Dengue viruses (DENV1-4) cause 390 million clinical infections every year, several hundred thousand of which progress to severe hemorrhagic and shock syndromes. Preexisting immunity resulting from a previous DENV infection is the major risk factor for severe dengue during secondary heterologous infections. During primary infections in infants, maternal antibodies pose an analogous risk. At the same time, maternal antibodies are likely to prevent induction of endogenous anti-DENV antibodies in response to current live, attenuated virus (LAV) vaccine candidates. Any effective early life dengue vaccine has to overcome maternal antibody interference (leading to ineffective vaccination) and poor induction of antibody responses (increasing the risk of severe dengue disease upon primary infection).
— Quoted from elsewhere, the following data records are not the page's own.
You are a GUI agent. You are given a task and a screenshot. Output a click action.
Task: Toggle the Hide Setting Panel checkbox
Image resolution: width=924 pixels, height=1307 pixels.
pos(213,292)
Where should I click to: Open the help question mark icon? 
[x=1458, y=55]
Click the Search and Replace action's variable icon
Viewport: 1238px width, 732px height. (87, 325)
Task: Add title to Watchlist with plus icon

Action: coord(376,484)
In a previous study, we demonstrated that a non-propagating Venezuelan equine encephalitis virus replicon expression vector (VRP), expressing the ectodomain of DENV E protein (E85), overcomes maternal interference in a BALB/c mouse model. We report here that a single immunization with a tetravalent VRP vaccine induced NAb and T-cell responses to each serotype at a level equivalent to the monovalent vaccine components, suggesting that this vaccine modality can overcome serotype interference. Furthermore, neonatal immunization was durable and could be boosted later in life to further increase NAb and T-cell responses. Although the neonatal immune response was lower in magnitude than responses in adult BALB/c mice, we demonstrate that VRP vaccines generated protective immunity from a lethal challenge after a single neonatal immunization. In summary, VRP vaccines expressing DENV antigens were immunogenic and protective in neonates, and hence are promising candidates for safe and effective vaccination in early life.

An alphavirus vector-based tetravalent dengue vaccine induces a rapid and protective immune response in macaques that differs qualitatively from immunity induced by live virus infection.
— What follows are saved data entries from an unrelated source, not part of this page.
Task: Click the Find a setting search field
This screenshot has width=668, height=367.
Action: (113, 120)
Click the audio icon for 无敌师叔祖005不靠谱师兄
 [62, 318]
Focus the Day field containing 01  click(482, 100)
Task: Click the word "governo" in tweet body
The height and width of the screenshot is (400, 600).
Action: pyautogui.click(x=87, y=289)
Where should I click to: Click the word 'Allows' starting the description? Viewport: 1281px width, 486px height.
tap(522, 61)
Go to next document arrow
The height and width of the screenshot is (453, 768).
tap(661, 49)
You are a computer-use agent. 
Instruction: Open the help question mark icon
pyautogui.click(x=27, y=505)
Despite many years of research, a dengue vaccine is not available, and the more advanced live attenuated vaccine candidate in clinical trials requires multiple immunizations with long interdose periods and provides low protective efficacy. Here, we report important contributions to the development of a second-generation dengue vaccine. First, we demonstrate that a nonpropagating vaccine vector based on Venezuelan equine encephalitis virus replicon particles (VRP) expressing two configurations of dengue virus E antigen (subviral particles [prME] and soluble E dimers [E85]) successfully immunized and protected macaques against dengue virus, while antivector antibodies did not interfere with a booster immunization. Second, compared to prME-VRP, E85-VRP induced neutralizing antibodies faster, to higher titers, and with improved protective efficacy. Third, this study is the first to map antigenic domains and specificities targeted by vaccination versus natural infection, revealing that, unlike prME-VRP and live virus, E85-VRP induced only serotype-specific antibodies, which predominantly targeted EDIII, suggesting a protective mechanism different from that induced by live virus and possibly live attenuated vaccines. Fourth, a tetravalent E85-VRP dengue vaccine induced a simultaneous and protective response to all 4 serotypes after 2 doses given 6 weeks apart. Balanced responses and protection in macaques provided further support for exploring the immunogenicity and safety of this vaccine candidate in humans.